WRITTEN PROBLEM -
Return, without any alteration, the lines of the records below from the line containing "How do I perform: Click" up to and including the line containing "pyautogui.click(x=16, y=785)". Leave the pictures out of your answer.

=== RECORDS FOR THIS EXERCISE ===

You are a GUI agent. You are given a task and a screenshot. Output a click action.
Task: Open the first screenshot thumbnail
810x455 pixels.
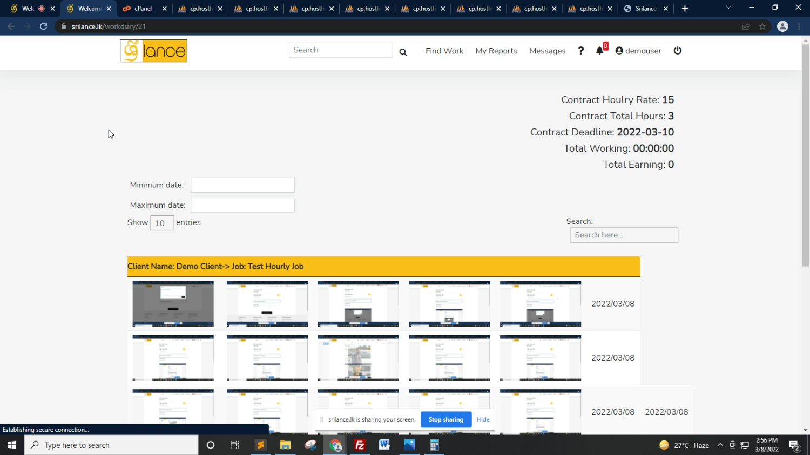click(x=173, y=303)
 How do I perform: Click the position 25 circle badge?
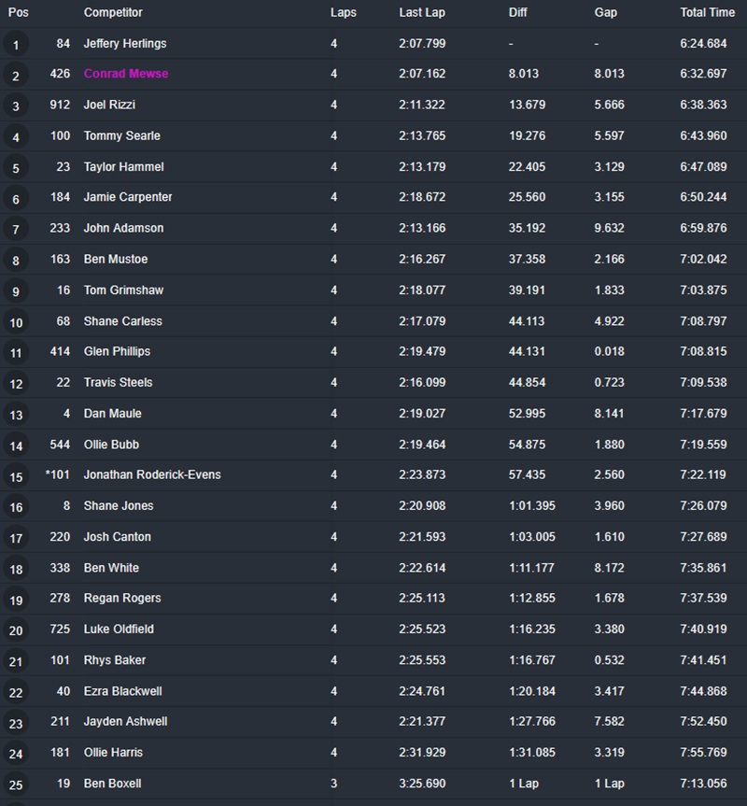pyautogui.click(x=16, y=785)
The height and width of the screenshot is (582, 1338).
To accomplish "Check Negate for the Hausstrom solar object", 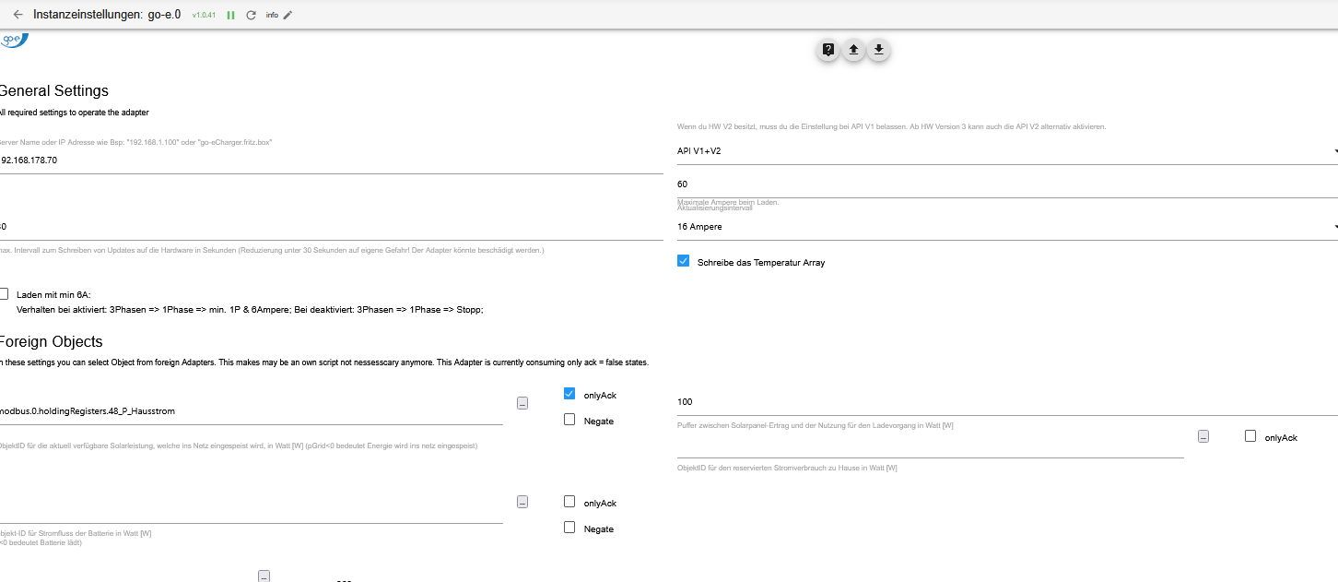I will click(x=569, y=420).
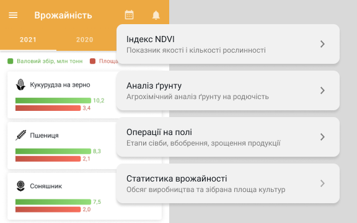
Task: Open the calendar icon
Action: (x=129, y=15)
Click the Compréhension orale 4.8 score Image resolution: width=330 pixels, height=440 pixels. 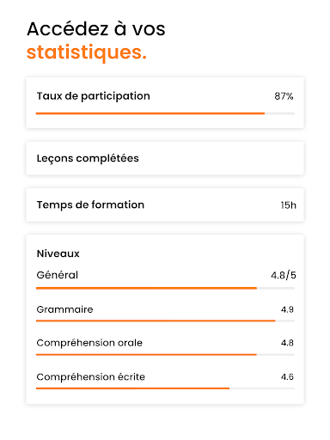tap(287, 343)
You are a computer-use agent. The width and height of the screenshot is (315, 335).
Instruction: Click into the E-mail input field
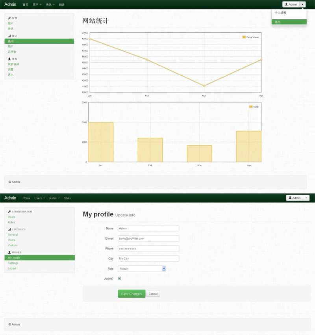point(148,238)
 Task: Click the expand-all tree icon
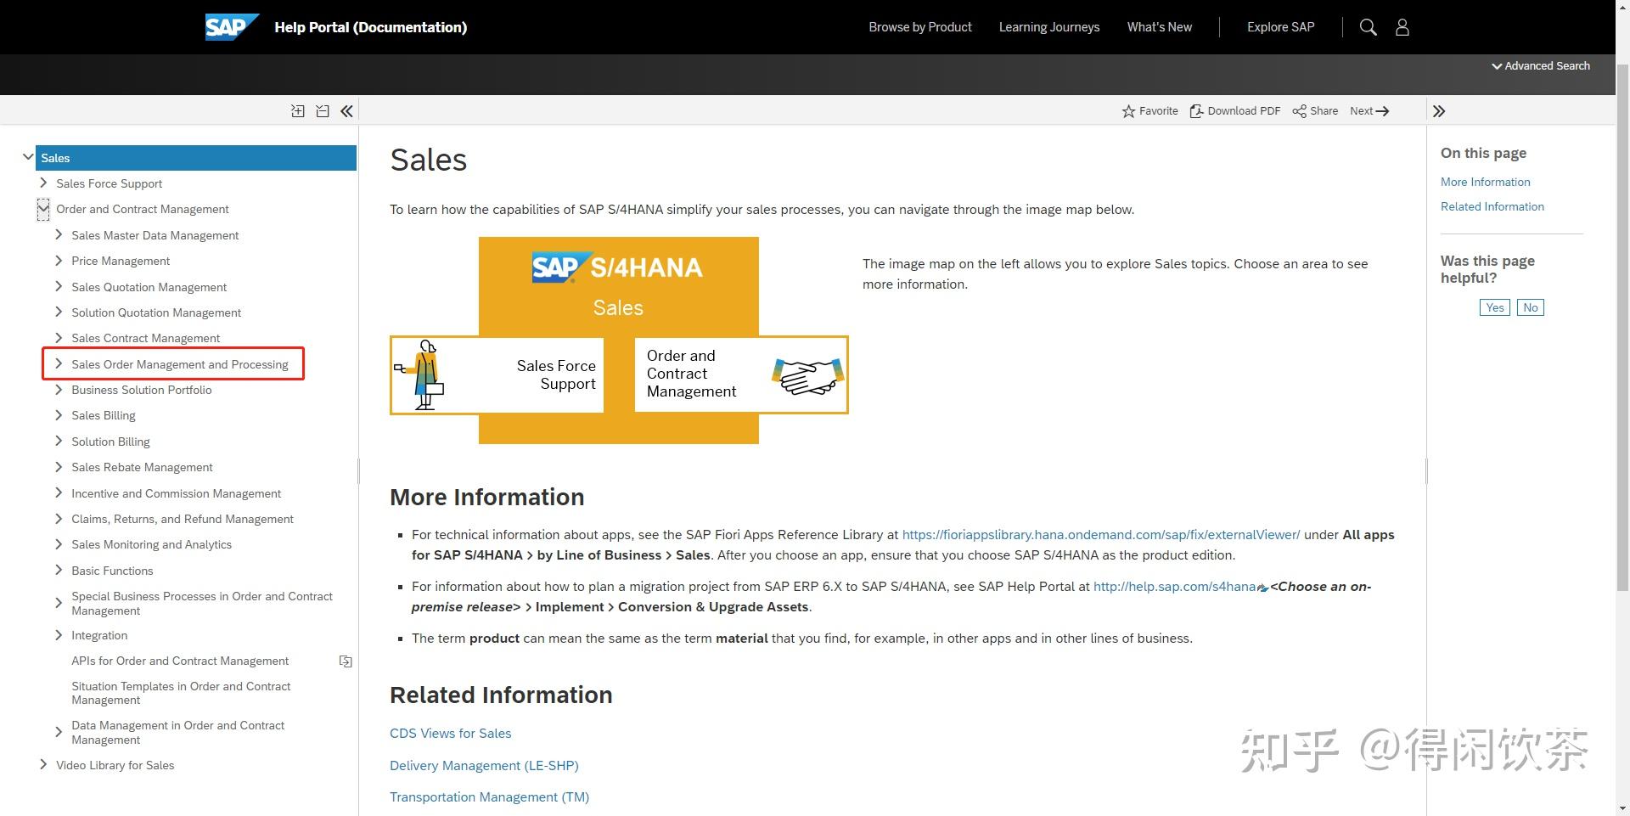[x=298, y=110]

===

SOLUTION TO THIS TASK -
 How do I perform: Click the position 25 circle badge?
pyautogui.click(x=16, y=785)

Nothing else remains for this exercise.